++++ EXCERTO PARA LER

Aceita-se que em todos os povos existem a
canção e o conto. A presença ou ausência duma infra-estrutura métrica
seria o traço crucial que distingue este sistema binário.
Os contos, sem terem
encontrado no nosso país o direito de cidadania literária, são raízes,
uma herança transmitida de geração em geração que se perpetuou até hoje.
Assim, debruçarmo-nos
sobre os Contos Maravilhosos é surpreendermo-nos com o conhecimento do
muito que há de comum nas narrativas dos diferentes povos do mundo.
O estudo comparativo
das línguas dos povos da Europa e Índia fez sobressair a existência de
semelhanças consideráveis, que se explicariam pelo facto de o
indo-europeu ter constituído em tempos um povo único. Essa herança
estender-se-ia às narrativas, também elas análogas.
Há quem defenda que
nos tempos da unidade indo-europeia não existiriam contos, mas mitos
acerca das divindades.
Acredita-se que a
religião mais antiga estava ligada ao sol e a outros elementos da
natureza. E nos mitos, nos contos maravilhosos (os mitos antigos
originariam os contos maravilhosos), encontrar-se-iam essas
representações religiosas da antiguidade.
A luta do herói com a
serpente, por exemplo, interpretar-se-ia como a luta entre a nuvem
(serpente) e o sol (o herói). O acordar da Bela Adormecida associava-se
ao despertar da natureza pela primavera. O herói (sol) beija a princesa
(natureza) e ela renasce para a vida. No Capuchinho Vermelho, o dia
seria “comido” pelo lobo, que representaria a noite...
Os heróis dos contos
remeteriam sempre para as divindades: o Sol, o Céu, a Lua, o Fogo, a
Água..., que tinham como inimigos as Trevas, o Inverno, o Frio, as
Nuvens...

++++++++
++++ INFORMAÇÃO FORNECIDA

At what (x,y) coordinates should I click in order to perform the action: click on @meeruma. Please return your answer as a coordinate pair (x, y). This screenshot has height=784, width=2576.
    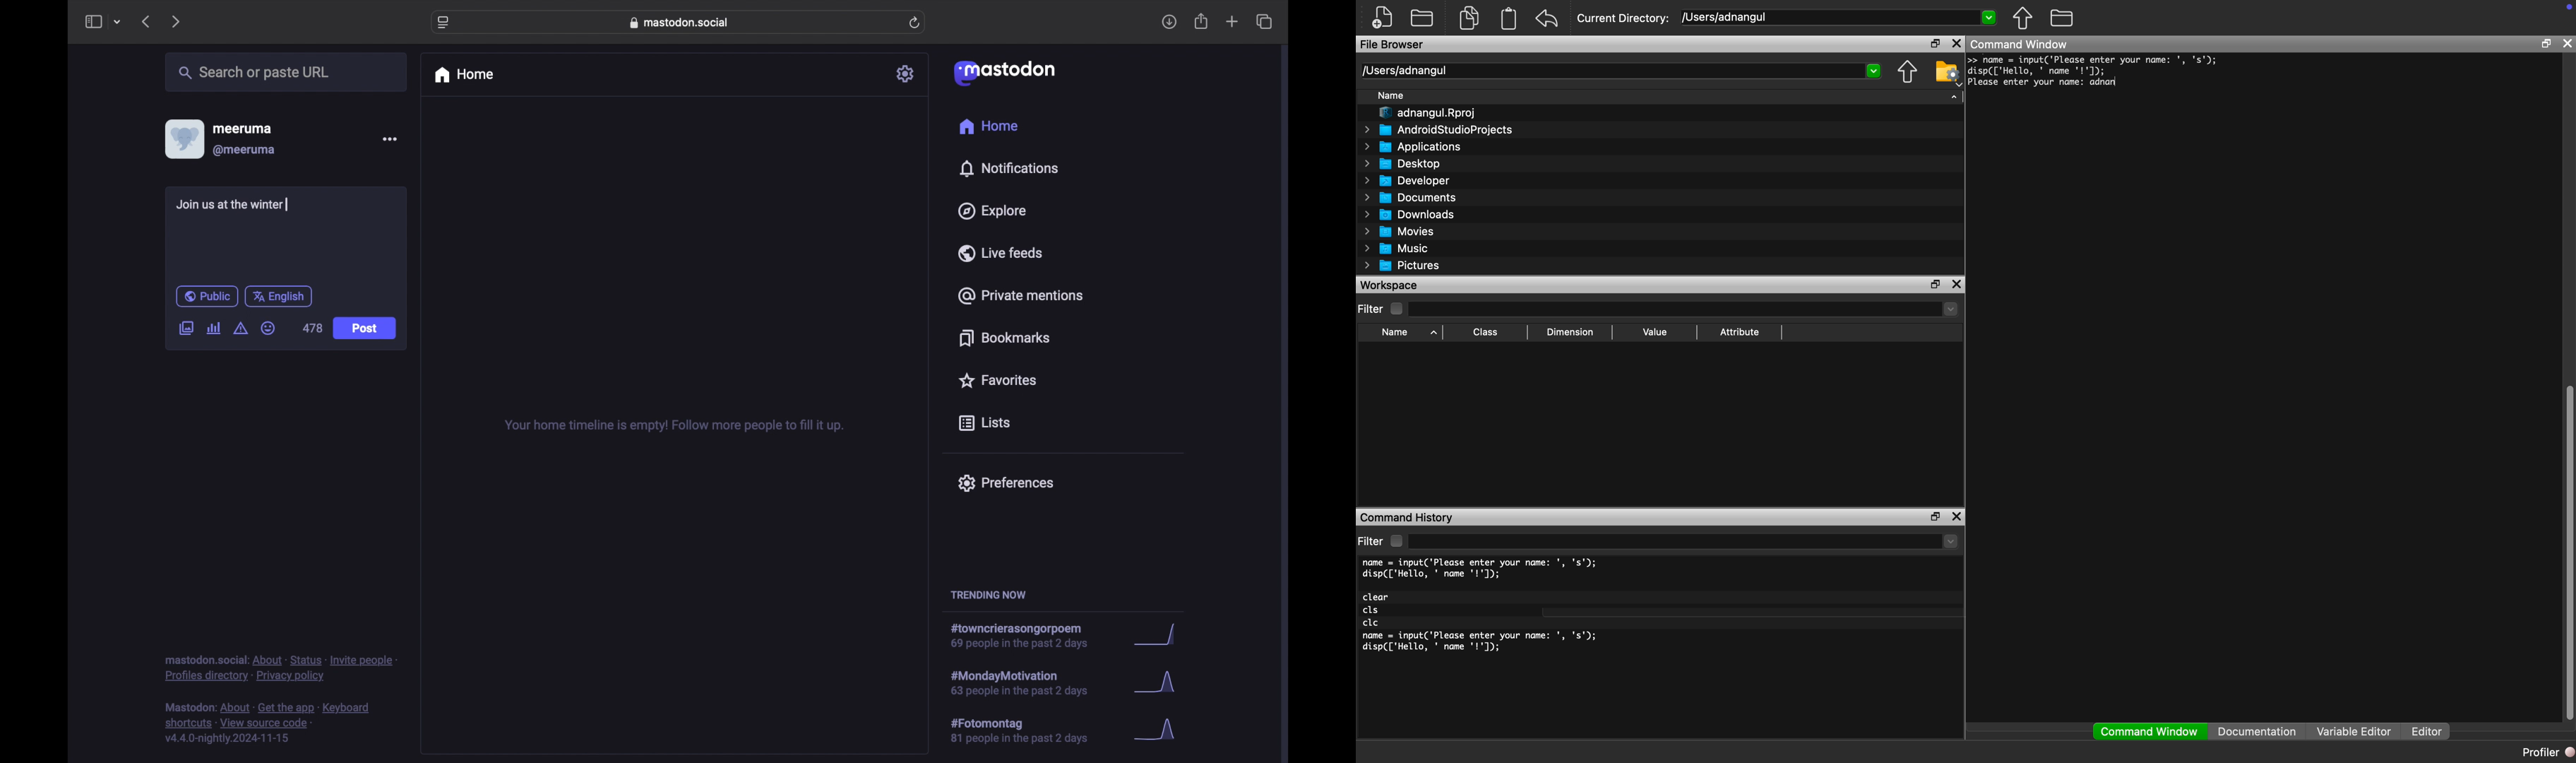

++++++++

» **O QUE FAZER**
[1] Transcreva, do excerto sobre os contos maravilhosos, o trecho que vai de "Há quem defenda" a "representaria a noite...".
[2] Segundo o excerto sobre os contos maravilhosos, para que divindades remetem sempre os heróis dos contos? Indique-as todas.

» **CONJUNTO DE RESPOSTAS**
[1]
Há quem defenda que
nos tempos da unidade indo-europeia não existiriam contos, mas mitos
acerca das divindades.
Acredita-se que a
religião mais antiga estava ligada ao sol e a outros elementos da
natureza. E nos mitos, nos contos maravilhosos (os mitos antigos
originariam os contos maravilhosos), encontrar-se-iam essas
representações religiosas da antiguidade.
A luta do herói com a
serpente, por exemplo, interpretar-se-ia como a luta entre a nuvem
(serpente) e o sol (o herói). O acordar da Bela Adormecida associava-se
ao despertar da natureza pela primavera. O herói (sol) beija a princesa
(natureza) e ela renasce para a vida. No Capuchinho Vermelho, o dia
seria “comido” pelo lobo, que representaria a noite...

[2] O Sol, o Céu, a Lua, o Fogo e a Água.